Page text
━━━━

In small doses, stress can produce positive results like knowing how to survive, fight or flight. You can run from the bear or be eaten. (I wouldn’t advise trying to fight it.) Over the long-term, stress can cause a wide variety of physical ailments such as headaches, heartburn, insomnia, belly aches, chronic fatigue and a higher risk of ailments that would add to that stress, including heart attack and diabetes.

The first challenge is to recognize and acknowledge chronic stress as a problem. Doing so takes away some of the power from it, but it also gets you on course for fighting it. You don’t think to make an appointment with the mechanic until you see the ‘check engine’ light.

For me, the ‘check engine’ light came on after the passing of my News 9 colleague Greg Blackwood, 57, who died from pancreatic cancer Dec. 13. His death came two weeks after my long-time friend Saad Qubain, 49, died from COVID-19, on Thanksgiving. Back to back, these events were a lot, compounded by the fact that these men were so, so alike in their positivity and goodness. Their passing brings sadness, but the unfairness of it especially in light of their relative youth is angering. It can also bring a sense of futility or fright in knowing that the same can happen to any of us, at any age, in any year.

Imagine how much worse this stress is for close family and friends. In 2020, I know of at least a dozen friends who have lost parents, siblings and spouses. And in the age of COVID-19, any of us over the age of 50 is a big viral load away from a ventilator.

The stress caused by health anxiety, either for yourself or on behalf of loved ones, is a thing.

━━━━

Source data

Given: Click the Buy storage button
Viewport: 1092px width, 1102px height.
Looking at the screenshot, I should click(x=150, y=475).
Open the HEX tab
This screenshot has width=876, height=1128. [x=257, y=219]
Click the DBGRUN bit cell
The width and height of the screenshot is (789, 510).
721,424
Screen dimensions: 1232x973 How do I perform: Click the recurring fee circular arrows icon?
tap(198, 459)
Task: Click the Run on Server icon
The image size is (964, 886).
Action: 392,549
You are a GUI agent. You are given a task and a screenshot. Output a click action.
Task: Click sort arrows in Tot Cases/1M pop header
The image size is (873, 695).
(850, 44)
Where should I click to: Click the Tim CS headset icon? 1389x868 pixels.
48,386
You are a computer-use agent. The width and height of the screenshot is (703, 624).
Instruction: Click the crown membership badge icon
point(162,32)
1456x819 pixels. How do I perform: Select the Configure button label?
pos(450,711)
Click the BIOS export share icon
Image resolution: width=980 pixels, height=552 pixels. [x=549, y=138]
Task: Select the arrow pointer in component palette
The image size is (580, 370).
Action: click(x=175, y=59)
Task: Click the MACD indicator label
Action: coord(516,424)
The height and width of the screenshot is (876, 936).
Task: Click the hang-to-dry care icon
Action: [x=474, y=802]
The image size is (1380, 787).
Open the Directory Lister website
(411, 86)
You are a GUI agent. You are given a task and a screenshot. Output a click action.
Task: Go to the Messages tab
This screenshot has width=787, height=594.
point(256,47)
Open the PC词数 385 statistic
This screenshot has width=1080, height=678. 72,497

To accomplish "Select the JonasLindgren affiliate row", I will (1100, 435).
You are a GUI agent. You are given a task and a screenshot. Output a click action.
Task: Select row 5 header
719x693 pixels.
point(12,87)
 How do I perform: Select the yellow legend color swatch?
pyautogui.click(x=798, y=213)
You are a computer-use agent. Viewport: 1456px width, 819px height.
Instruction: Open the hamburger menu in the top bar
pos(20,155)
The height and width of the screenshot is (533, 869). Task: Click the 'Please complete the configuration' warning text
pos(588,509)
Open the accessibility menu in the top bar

━━━━

Things to do
[1] In the passage about stress, what did Greg Blackwood die from?
[2] Carry on the passage about stress, picking up after its final sentence.
The records are separate from the passage about stress.

Answers in order
[1] Pancreatic cancer.

[2]
The stress caused by the economic impacts of COVID-19 is a thing.

The stress caused by the recent presidential election is a thing.

So, how did I know the ‘check engine’ light came on for me? The best way I could describe it is in feeling extraordinary tension everywhere, combined with a slight ache in the belly and a knot in the chest and this overarching sense of doom. I don’t think it all-of-a-sudden happened either. I think it’s been building up over 2020, especially the last half of it. Traumatic life events trigger the stress response in the body.

For you it may feel different, but unless you’ve lived in a bubble all year, you’re dealing with chronic stress. I don’t think there’s even a question.

And I don’t mention this to virtue-signal. I do this for the same reason I wear a mask and for the same reason why I will absolutely, without hesitation get a COVID-19 vaccine when the time comes. I’m setting a good example, and hoping that my example helps others.

The first step in fighting chronic stress is to acknowledge it. I told my wife last Sunday that for the first time all year, in this most stressful of stressful years, that it had started to feel overwhelming. I work in news; believe me when I tell you that I can handle a lot, and so can most newsies. Combined with my Virgo introversion, getting me to even say the words is a big, big deal.

But saying it out loud robs the demon of so much of its power.

The moment I said it out loud, I realized I was on my way to managing it because I’m confident that I can. Chronic stress has to be managed. Ignoring it can result in a wide variety of ailments that are above my scientific pay-grade. It can also result in suboptimal behaviors such as lashing out at or being hurtful to others. In that way, to manage one’s chronic stress is to be a thoughtful human.

In the near future, I’m going to write about some techniques I’m developing for curbing my own stress. I’ve already got one idea I’m working on. I call it the ‘No Day.’ The ‘No Day’ is different from a Sabbath in that I don’t commit to doing nothing. It’s also not religious in nature. It will likely involve Internet rabbit holes, sports, running now that my back is finally getting better, catching up on books and news and TV shows — really self-indulgent fun. It might also include long brunches with my wife or afternoons on the couch binging something on TV.

I get it. This is what normal humans call “Sunday.”

You’ve got to do what works for you.

But the first thing you have to do is to acknowledge that your stress problem is bigger than you think. You’re not just stressed. You’re overwhelmed.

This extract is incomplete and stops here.